··· Data supplied
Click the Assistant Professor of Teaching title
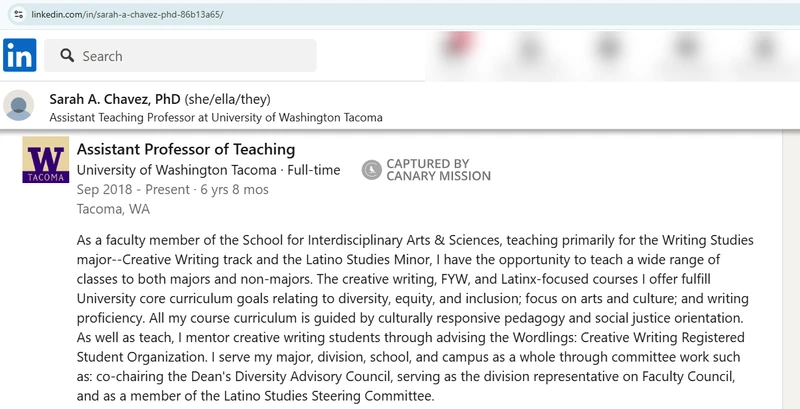This screenshot has height=409, width=800. tap(185, 149)
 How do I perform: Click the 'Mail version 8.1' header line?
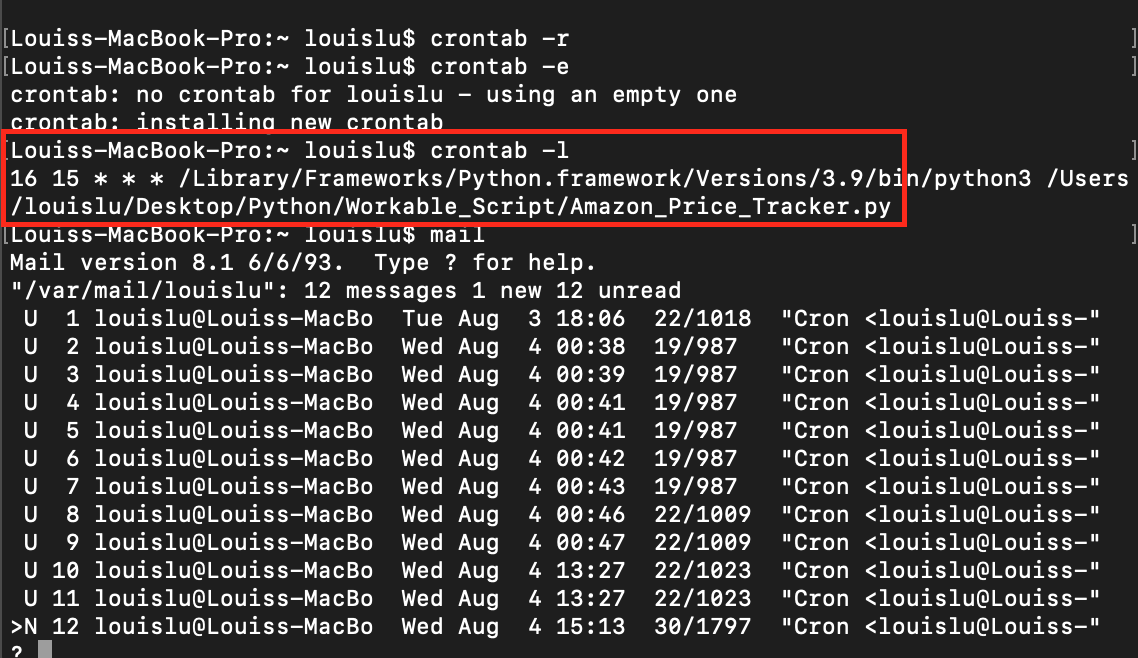[x=303, y=263]
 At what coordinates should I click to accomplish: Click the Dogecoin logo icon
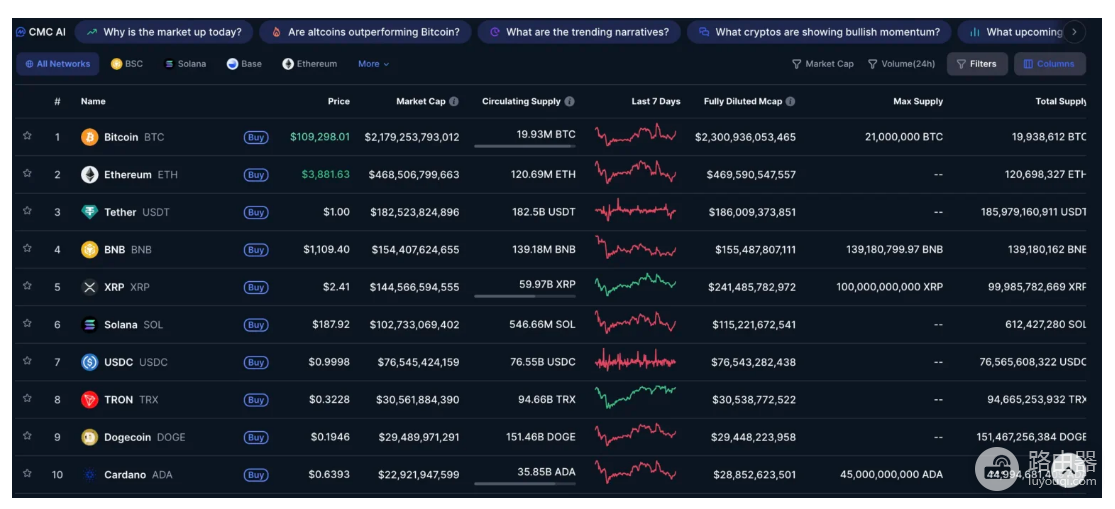90,437
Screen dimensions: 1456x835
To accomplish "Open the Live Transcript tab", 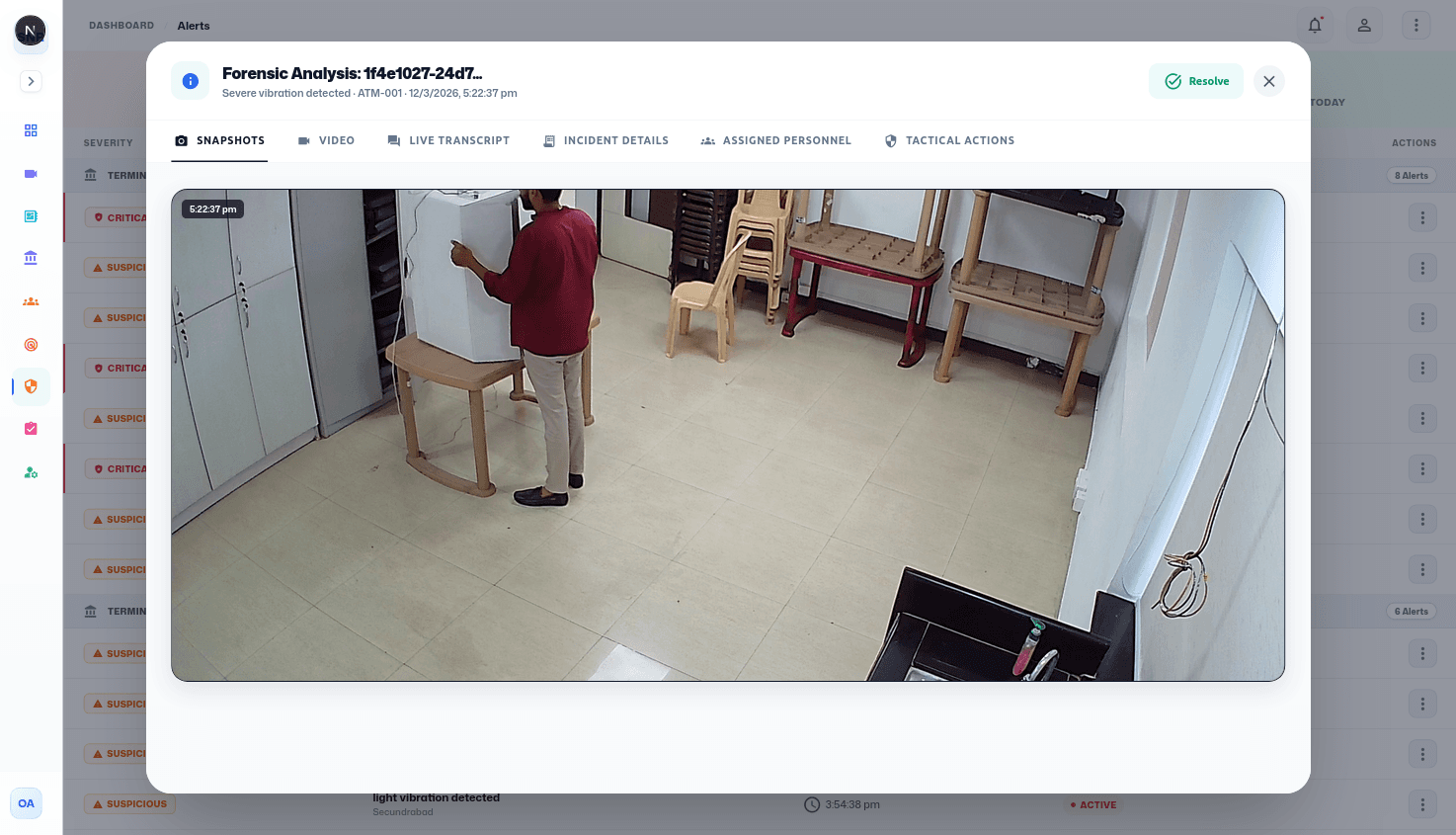I will [448, 141].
······
◆ **Work item**: Exactly as written, restate the lines above from the opening line through the one holding "Screen dimensions: 1456x835", omitting the pictures.

◆ **Reply to the task**:
Click the Assistant Professor of Teaching title
This screenshot has height=409, width=800. tap(185, 149)
 How do I perform: Click the 'Mail version 8.1' header line?
[x=303, y=263]
 At what coordinates should I click to accomplish: Click the Dogecoin logo icon
90,437
Screen dimensions: 1456x835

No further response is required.